Numbers—anniversaries, album sales, t-shirts SKUs, tickets, licensing figures, TV ratings, copycat suicides—have their place in the analysis of any cultural happening, but mostly they’re deployed as escape hatches for people eager to weigh in without having anything to say. Reiterating how much is quicker work than describing how, which requires some personal risk from a commentator tasked with sifting through collective experience in search of illumination. Big numbers feel objectively meaningful until you get around to considering the chart history of something like “Dance Monkey.” It’s not uninteresting that a punk band sold more records than Celine Dion (though far fewer than Shania Twain). But if that’s the crux of this story, we’ve lost the thread of what continues to draw us to this music and its surrounding dramas thirty years later.
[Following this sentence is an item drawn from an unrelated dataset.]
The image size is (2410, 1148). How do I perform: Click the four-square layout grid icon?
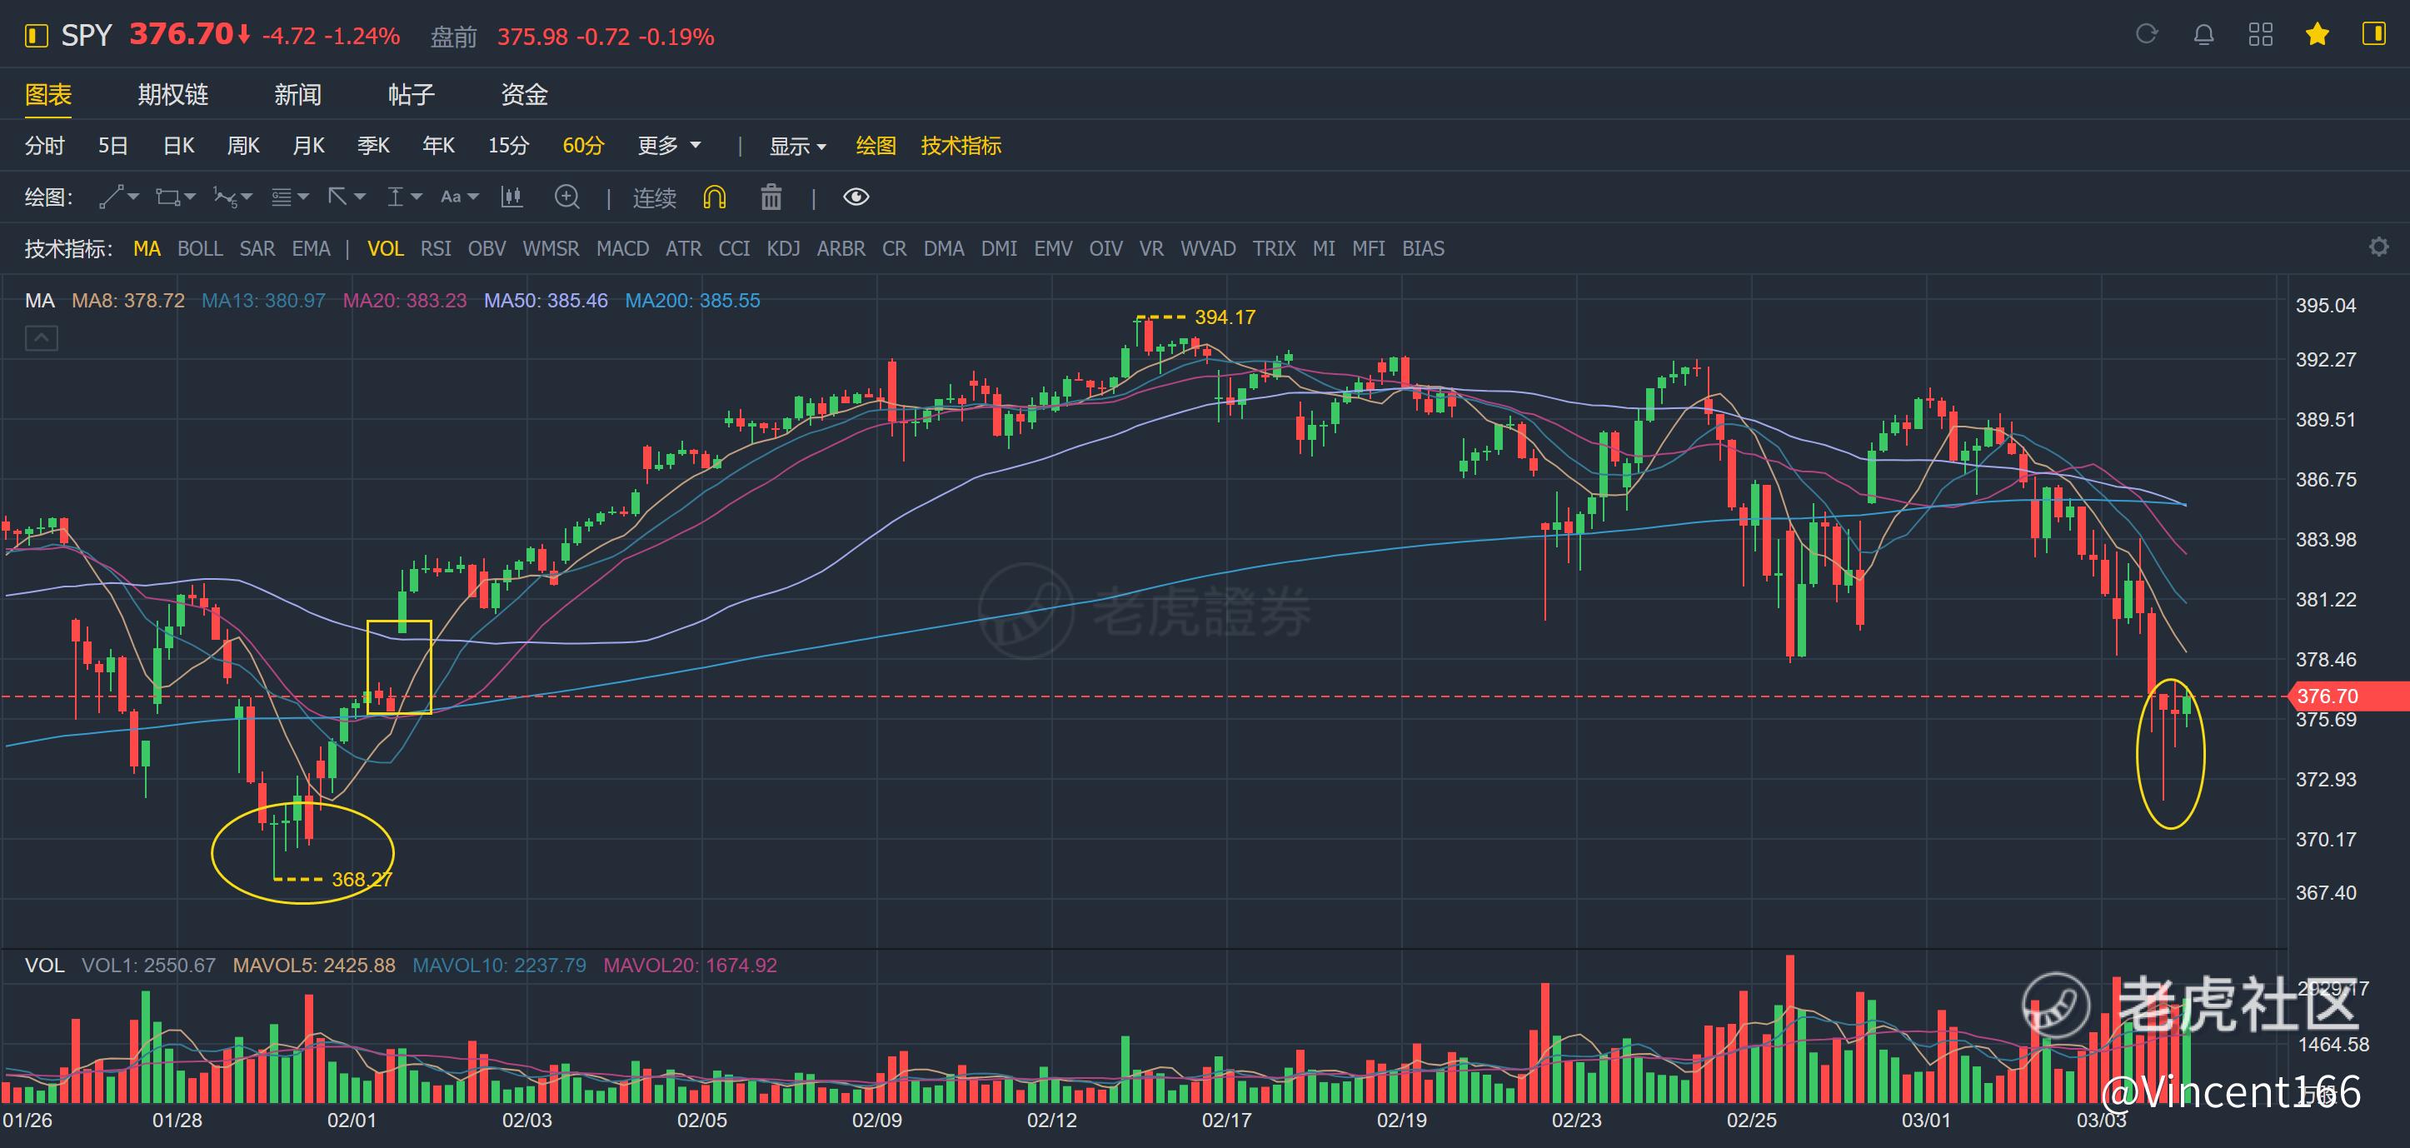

The how of Nirvana and Cobain is beautifully captured in Greg Eggebeen and Benjamin Shapiro’s illicit archival documentary I Hate Myself and I Want to Die (2012–2023). Pulling from contemporary news broadcasts, live performances, Guitar Hero clips, interviews, home videos, and Unsolved Mysteries segments, the duo let the risible, backfooted feeding frenzy of mass culture speak for itself in largely interrupted blocks of anti-soundbites. What’s so refreshing for anyone who’s tried to digest the band’s story previously is the wealth of context on display. This is the closest any document has yet come to capturing how it all happened, which is to say how the media event that was Nirvana unfolded before the public: with Michael Richards in full Kramer getup announcing another VMA victory, with the band competing alongside British electronic duo Altern 8 for chart dominance, with an Australian muppet sullenly nodding alongside his human cohost while getting the news that Cobain was dead, with Robert Stack gravely considering Kurt-was-murdered conspiracies, and with the band playing music that was brilliant and life-affirming.
I Hate Myself and I Want to Die screens at Spectacle tonight, the premiere of a new version of the film.